If you factor in how government retirement works in Nevada compared to the five states that outrank us in average government pay, we’d likely rank higher than sixth.

Nevada’s “structural deficit” lies in giving government unions too much power, which has resulted in our having the fewest government employees per thousand residents (dutifully reported by Parker) who are paid at or near the top of America’s government pay scale (incredibly omitted by Parker).

Parker next rambles down the taxes-per-capita path without attributing his statistics. For example:

Adding in spending by local governments, Nevada ranks 48th in government spending as a share of income.

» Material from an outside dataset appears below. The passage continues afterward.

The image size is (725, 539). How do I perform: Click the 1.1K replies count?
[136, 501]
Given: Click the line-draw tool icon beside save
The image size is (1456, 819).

Since the Statistical Abstract of the United States does not explicitly calculate this, he owes us a peek at the bar napkin he scratched his out on.

Here’s mine:

Statistical Abstract of the United States, Table 424, column B has total revenue by state for 2005. Table 12, column AK, has 2005 population estimates, which appear to be overstated for Nevada. Nevertheless, you can put the two of those tables together to calculate tax revenue per person. Nevada ranks 29th, at $7,868 per person.

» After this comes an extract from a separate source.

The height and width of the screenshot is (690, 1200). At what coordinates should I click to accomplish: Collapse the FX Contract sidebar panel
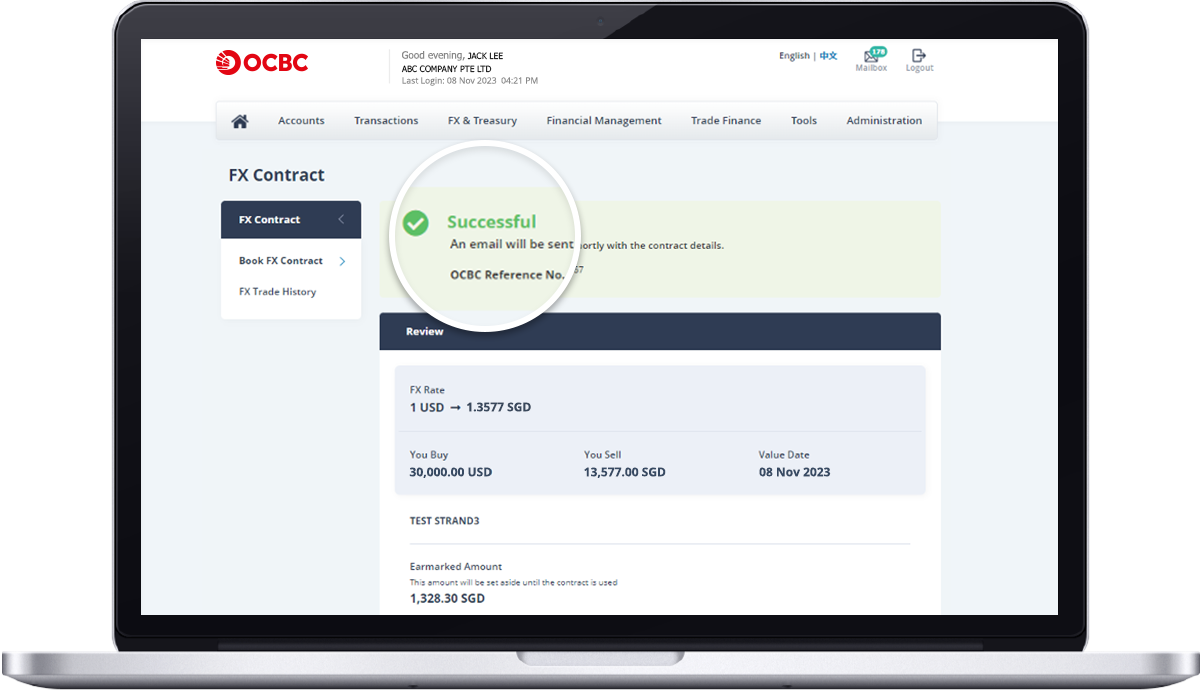tap(341, 220)
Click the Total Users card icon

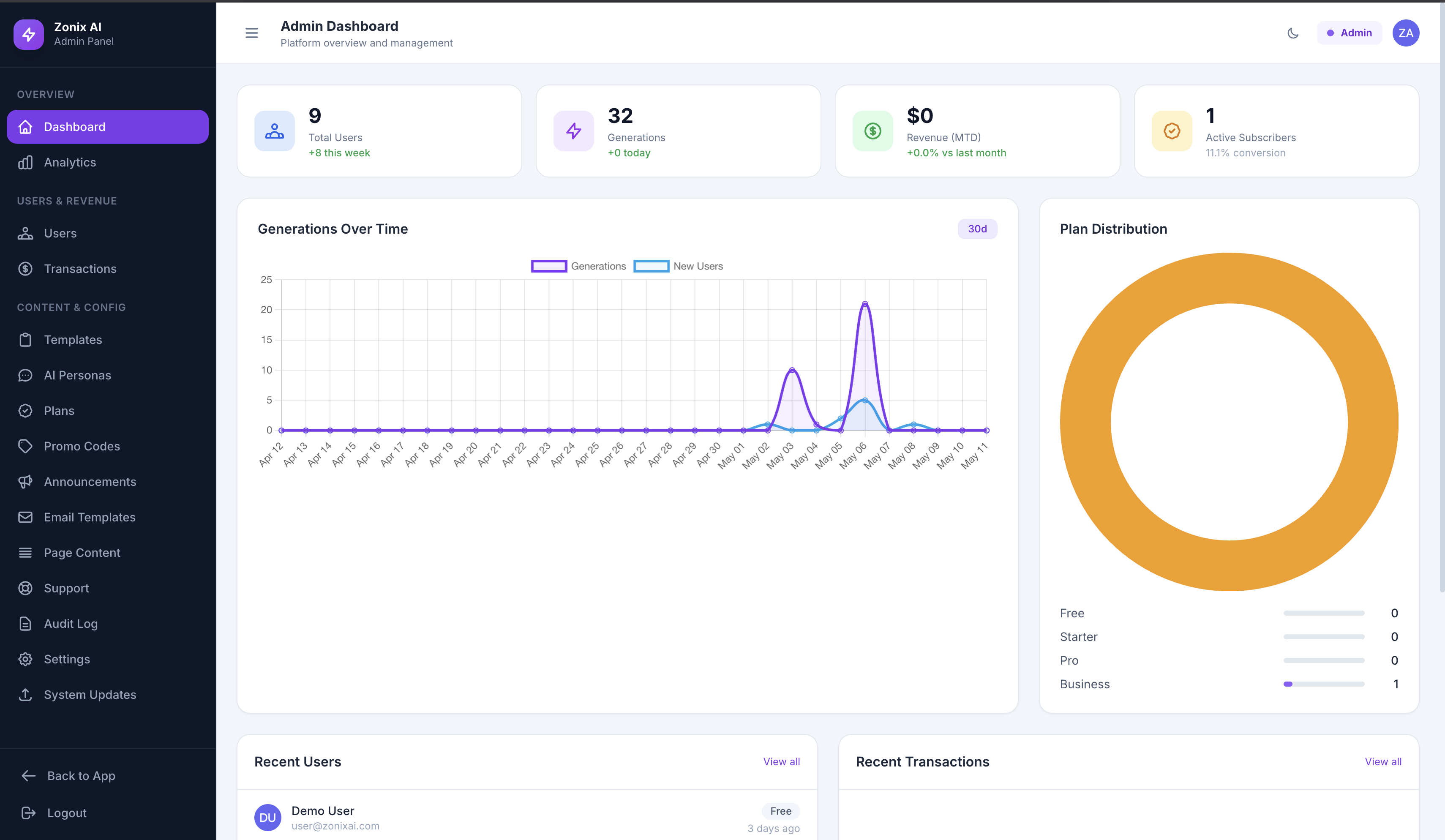click(274, 131)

Since this clearly does not support the “chintzy Nevadans” refrain, and since Nevada’s historically modest government has not surprisingly produced a society with a robust economy, low poverty and high incomes, Parker had to track down average income levels. They’re here, in table 684, column M (unfortunately, this lists family median income by state for 2006, which is not quite average income for 2005, but it’s close).

And Nevada ranks 42nd, ahead of 8 states. Not 48th.

Parker finishes up with the now almost-legendary deception that:

The Tax Foundation reports that Nevada has the next-to-lowest tax burden in the nation, just slightly above Alaska. That ranking is roughly where we have been since the 1970s.

The Tax Foundation actually found that while we rank low on the taxes we assess on ourselves, we rank high on the taxes we assess from non-residents (tourists), and at the national median for total spending per capita. Once again, Parker selects a deceptively small subset of the available information to lead readers to an incorrect conclusion.

In case his subtle sins of omission are not enough, Parker finishes with a couple of whopping lies:

…there are also many things the private sector cannot efficiently provide. Like national defense, affordable and available public education is one of these.

and

Unlike most other states, Nevada has no private universities, so this is an important responsibility.

These are really the heart of the matter for Parker. As a government economist in Nevada, he’s been enjoying doubled cost-of-living raises for years (once for inflation and again from the NSHE “merit” program under which almost all professors get an extra COLA bump). And if we don’t raise taxes, he may not get either next year.

Of course the private sector can efficiently provide education. In Las Vegas, for example, Faith Lutheran‘s middle school tuition was $7,260 in 2006 including capital costs and debt service; that same year, Nevada public school funding was $7,345 not including capital costs and debt service.

And there are a growing number of private colleges in Nevada, including: Touro College, Sierra Nevada College, DeVry University, National University, ITT Technical Institute, University of Phoenix, Morrison University, University of Southern Nevada, with my apologies to the many more I don’t have time to list.

Their Gain Is Our Loss

Nevada government unions are getting militant against their employer.

The “wicked profiteer” they work for finds revenue falling.

Why, their cruel taskmaster exploiter is even talking about avoiding layoffs by not giving them raises.

We’ll sue,” their elected and well-paid leaders threaten.

Are there any dues-paying government union members who are not embarrassed by their union’s behavior? This isn’t turn-of-the-century labor action against selfish capitalists! This is modern, selfish labor action against struggling, taxpaying Nevada families, who are already not doing as well as government employees.